Updated: Sep 29
Directed by: #FCRabbath
Written by: #FCRabbath
In a post-lockdown world, writer-director F.C. Rabbath’s soon-to-be released feature film The Waiting presents an intriguing view into a paranormal form of isolation: a ghost (played by Molly Ratermann) trapped inside the hotel-room setting of her past suicide. Seen primarily through the eyes of our audience surrogate and lead character Eric (Nick Leali)—a lonely, awkward and inexplicably embarrassment-prone front desk worker at the haunted hotel—what begins as a fascinating concept of supernatural romance and the equally terrifying world of hospitality management, soon dissolves into a series of rushed emotional beats, poorly executed slapstick, and overall painfully expositional dialogue.
The main issue with the script is that it doesn’t allow any room whatsoever for subtext from the actors; instead, everything that is thought is immediately stated by the characters in the scene. It’s this reversal of “show don’t tell” which plagues the majority of the feature film. The very first line delivered by Eric is “so [...] how’re you liking online dating?” while he sits across from someone who the audience has just been blatantly informed is our lead’s online date. This information could have been (and arguably already is) demonstrated through the direction, editing, and framing of Eric and the several young women we see him meet throughout the first few minutes of the film. It’s a common-enough form of character development to show our lead’s romantic situation by rushing the audience through a series of “speed dates” at the same location, and while this may be a filmmaking trope, at least it respects its viewers enough to expect them to understand its implications. What is instead given is this same trope, but with an unnecessary “tag line” to accompany it, telling instead of showing the fact that Eric is actively dating without much success.
While the majority of the dialogue in The Waiting reflects this lack of trust in its audience’s basic understanding, the script isn’t helped by overall confused performances from the majority of the cast. While it is unfair to critique these actors’ performances on a general level due to the fact that any subtext or subtlety is made redundant by the blatant exposition of the script, characters nevertheless seem to vary so widely in form from one another that they could easily all be performing in different movies. Eric behaves unabashedly cartoonish, playing comedy for comedies’ sake, and refusing to complete any menial task (be it walking, gesturing, or sorting envelopes) in a remotely human way. While this may have been an effective performance style in a completely different film, when paired with his morose and one-note manager Steve (Bob Myers), it makes his character incredibly difficult to associate with, a hindrance to our apparent audience surrogate.
The only performance which really comes across as strong and well-suited to the subject material is Ratermann’s portrayal of Elizabeth the ghost, and this could very likely be due to the fact that she doesn’t have any actual lines to deliver throughout the course of the piece. Thanks to this, Ratermann doesn’t need to grapple with the clumsy, explanatory dialogue which Rabbath has penned for the other characters, and is instead able to fully lean into as much subtlety as she is able to convey through her many lingering gazes and smoldering glares. This one strong performance goes to show that without such on-the-nose dialogue, The Waiting had the potential to have been a film with real substance.

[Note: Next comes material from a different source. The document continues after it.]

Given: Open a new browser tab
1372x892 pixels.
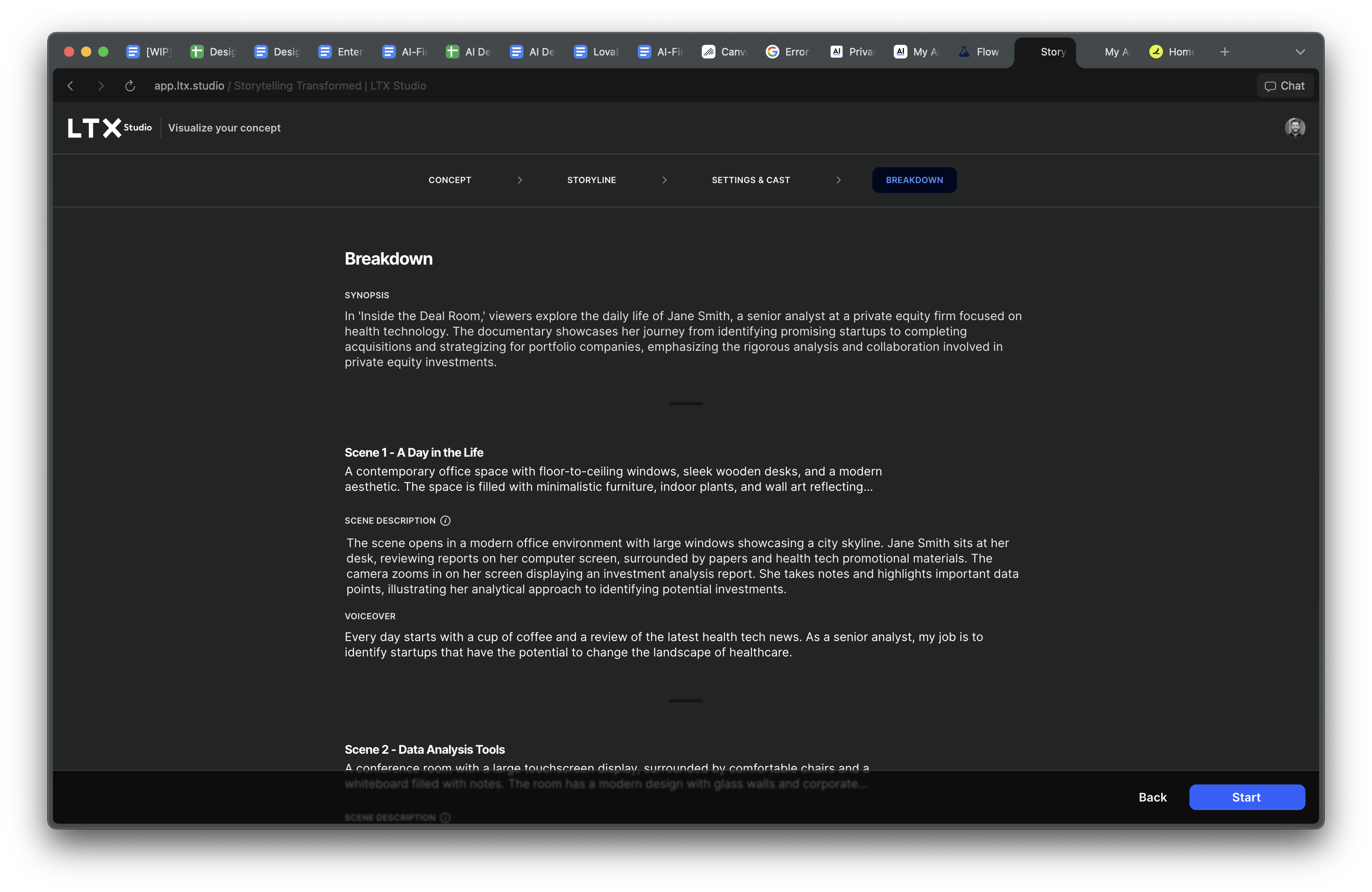Looking at the screenshot, I should tap(1224, 52).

While Rabbath’s writing and direction similarity lack substance, his work behind the camera as cinematographer for the piece certainly stands out as a high point for the otherwise low-hitting film. With great clarity of image, and strong visual story-telling, Rabbath’s sweeping establishing shots, and beautifully captured unique settings lend a cold, fragile beauty to what is an overall visually attractive movie. However, odd choices in focus and perspective dampen even this positive attribute of the film.
For the most part, it seems the film insists on remaining at least partially out of focus for almost all character-centered close ups. While this may well have been a stylized choice to cause the audience to remain ill-at-ease in the presence of our lead characters, in the end it will simply cause watchers to question their choice of optometrist after squinting throughout large portions of the film.
In terms of narrative clarity, the pacing and editing of the film are both thoroughly disconnected from the realities of the script. We are told a character leaves his room within thirty seconds of entering, and yet this same character exits the scene in a completely different outfit than he wore upon entry—going from a suit and tie to a forcefully comedic leopard-print robe in such a supposedly short amount of time. Such confusing examples litter the film, causing it to feel more like a collection of individual scenes rather than a succinct and fluid story.
While conflict is certainly introduced in the film with the proposed demolition of the hotel and subsequent disappearance of the undead Elizabeth, the manner through which Eric attempts to tackle this problem seems muddled and without purpose, causing him to stumble clumsily through the final act of the movie instead of working purposefully towards his goal. And although The Waiting wraps up with an overall unexpected and genuinely surprising finale, the lead into this climax feels similarly as un-earned and over-explanatory as the rest of the film.
Written, directed, shot and edited by Rabbath, this film perfectly demonstrates the importance of collaboration in the film industry. Perhaps, had there been several varied voices involved in the creation of the movie, audiences would be receiving a more polished and accessible feature film, instead of one creator’s unique yet ultimately out of focus vision of this promising premise.